Now, Houdini stares ahead at nothing, his enigmatic mystic act perfected after countless such performances. He smiles a little, a slight upturn at the corner of his mouth, just enough. Leave them wanting more. The illusionist then allows the handcuffs to lock around his wrists and the shackles to bind his legs. He steps into the crate, the lid goes on, it is nailed shut. 200 pounds of lead are strapped to the box with heavy chains. This potential coffin is slid into the water, where it sinks.
Fifty-seven seconds. From plummet into peril to surfacing safely, Houdini needs only fifty-seven seconds. He splashes into the air, free of the crate, which is hauled in and inspected. The lid is still in place, everything intact – the shackles and handcuffs are there in the bottom of the box. Houdini has done it again.
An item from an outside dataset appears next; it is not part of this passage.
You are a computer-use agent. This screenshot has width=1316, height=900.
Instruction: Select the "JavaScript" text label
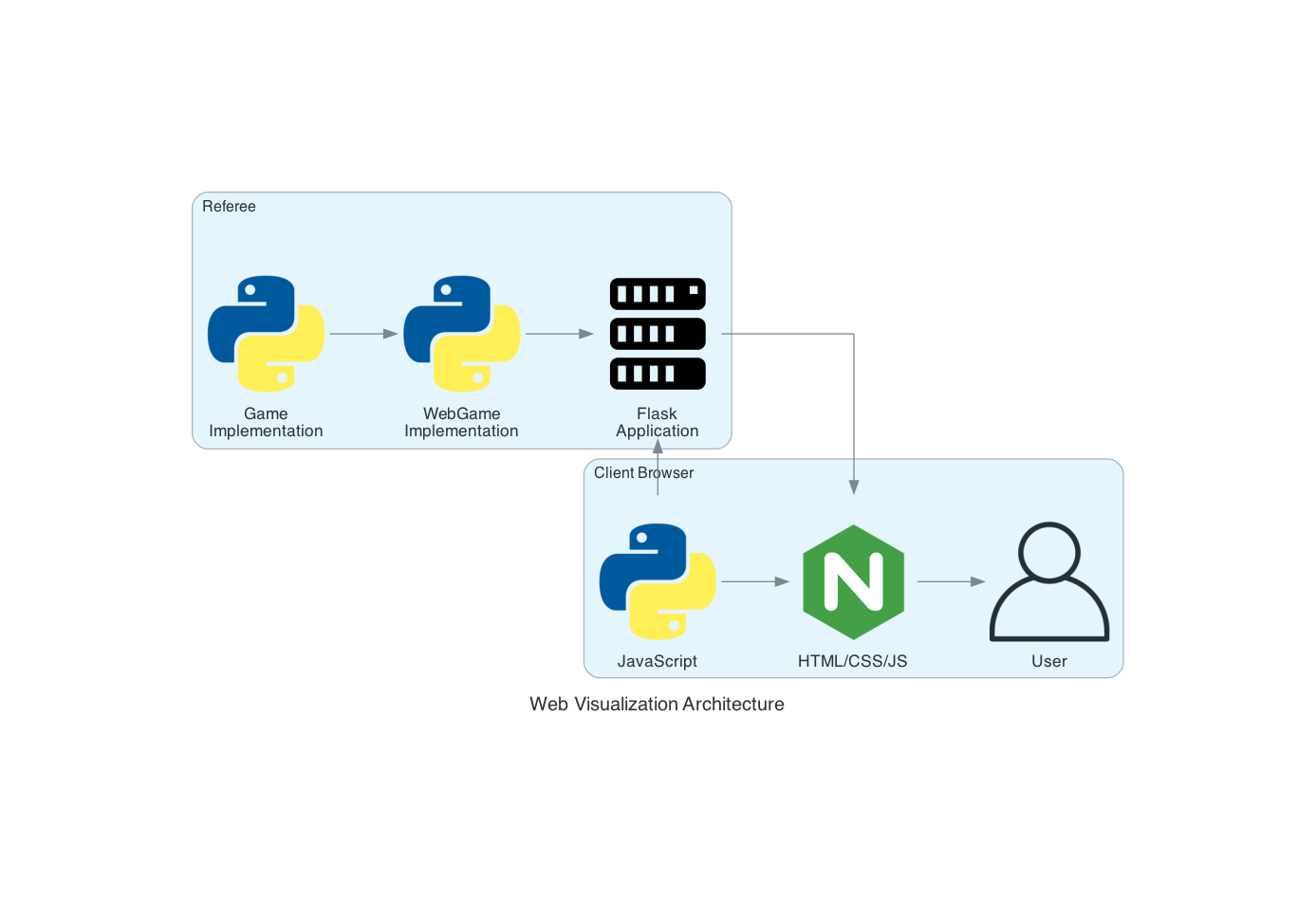tap(658, 661)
The salient question every reasonable person asks – themselves and anyone else witnessing this minor miracle – is How did he do it? I won’t reveal the answer (hint: I have no idea) or quell the desire to ask How? But this is not the only interrogative adverb worth raising. We might also ask Why? The feat is clearly that Houdini slipped the seemingly unslippable handcuffs and shackles, and he emerged from a box that was still sealed shut. That really ought to be enough. So why lead weights and the act of submerging Houdini in a crate in the sea? After all, the fact that he might drown does not make the physical act of escaping the constraints any more difficult; he performed the exact same trick he might have performed on land, in the same quick time, minus the risk to his life.
For that matter, take any modern magician performing the apparently impossible, producing objects from nothing and performing informal surgery to separate the legs from the torsos of beautiful assistants. Why not walk on stage, snap fingers to manifest a rabbit ex nihilo, snap fingers again to vanish a volunteer, and be done with it? Isn’t the magic of the impossible act enough? Why the elaborate costumes and dramatic music, the flashy lighting and witty patter? The answer is as simple as it is ineradicably necessary: Spectacle. It’s all about the spectacle.
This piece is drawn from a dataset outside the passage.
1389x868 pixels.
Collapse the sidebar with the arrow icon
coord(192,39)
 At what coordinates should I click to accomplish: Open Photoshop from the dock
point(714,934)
AS SPECTACULAR AS IT IS SILLY
The John Wick franchise is a trilogy of ridiculous movies. They are so unrealistic, so delightfully and delightedly excessive, and so absurd that Keanu Reeves’ monotone impression of a carboard cut-out is a feature, not a bug. We are not here for an Oscar-worthy depiction of a man who “receives some semblance of hope, an opportunity to grieve unalone” (sic) following the tragic death of his wife, only to have it snatched unjustly away – forget that, give us Keanu using a pencil to kill three men, fighting with katanas on motorbikes and handguns on horseback, and performing almost all of his own jaw-dropping stunts. John Wick is a cinematic spectacle.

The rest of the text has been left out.